[Extracted data entries]
- - - -

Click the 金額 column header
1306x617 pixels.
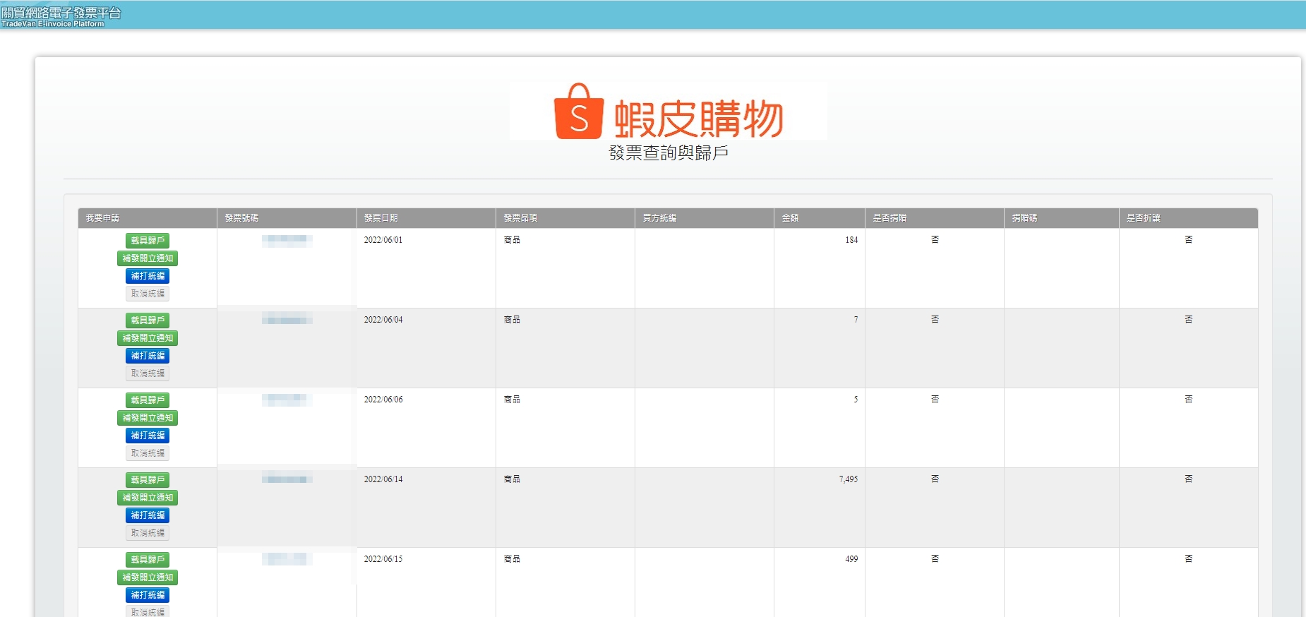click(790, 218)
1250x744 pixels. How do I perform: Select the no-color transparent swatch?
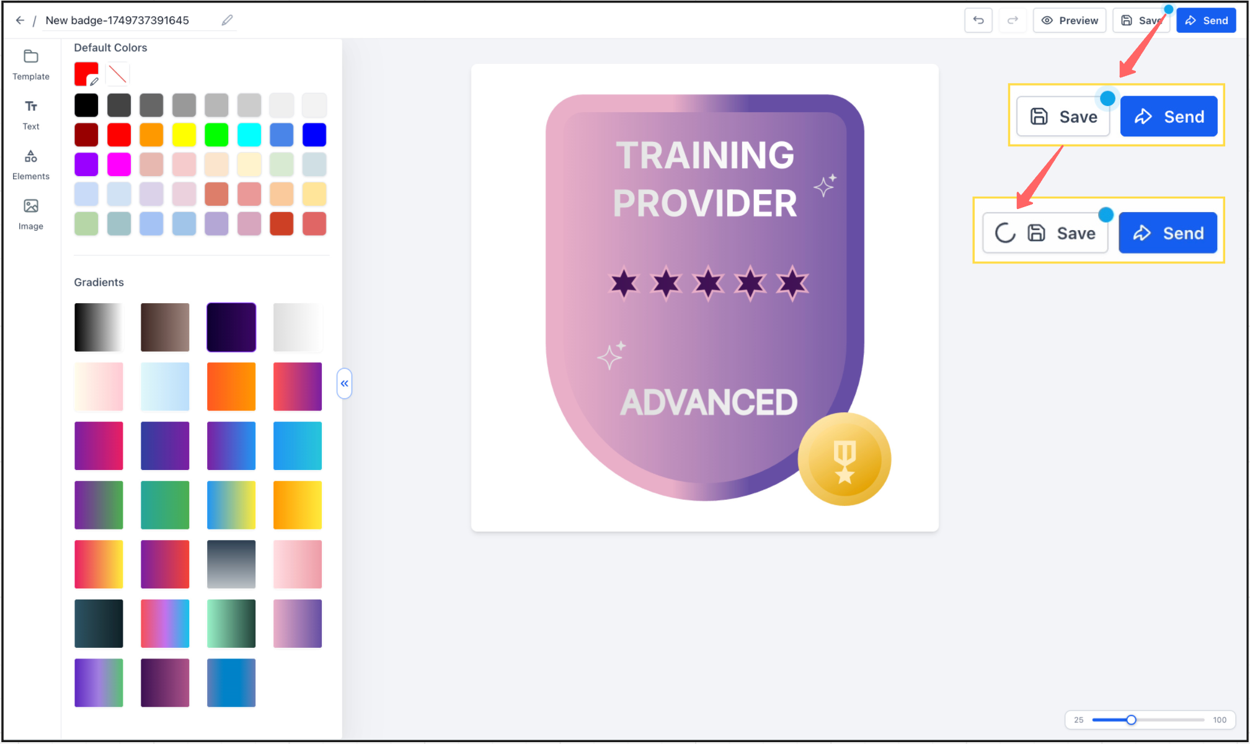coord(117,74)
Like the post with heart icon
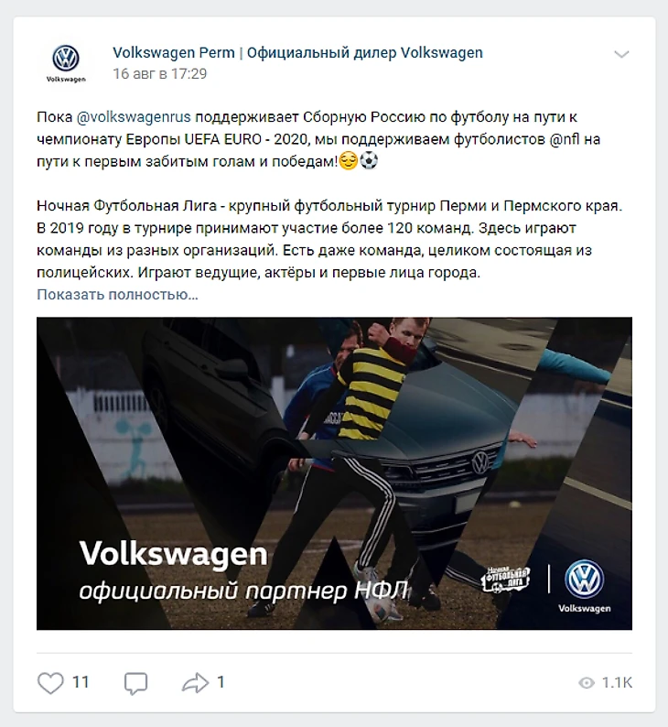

- - - -

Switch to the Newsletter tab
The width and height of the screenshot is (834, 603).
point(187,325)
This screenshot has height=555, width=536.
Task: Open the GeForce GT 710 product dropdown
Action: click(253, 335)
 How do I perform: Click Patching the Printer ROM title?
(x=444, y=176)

- - - -

• **Directions**:
Write out the material again word for word, starting with the line containing "Click the 金額 column header" and going on through the line containing "Like the post with heart icon", both included. Leave the pictures out of your copy.

• **Response to the exercise**:
Click the 金額 column header
1306x617 pixels.
click(790, 218)
1250x744 pixels. How do I perform: Select the no-color transparent swatch?
coord(117,74)
Like the post with heart icon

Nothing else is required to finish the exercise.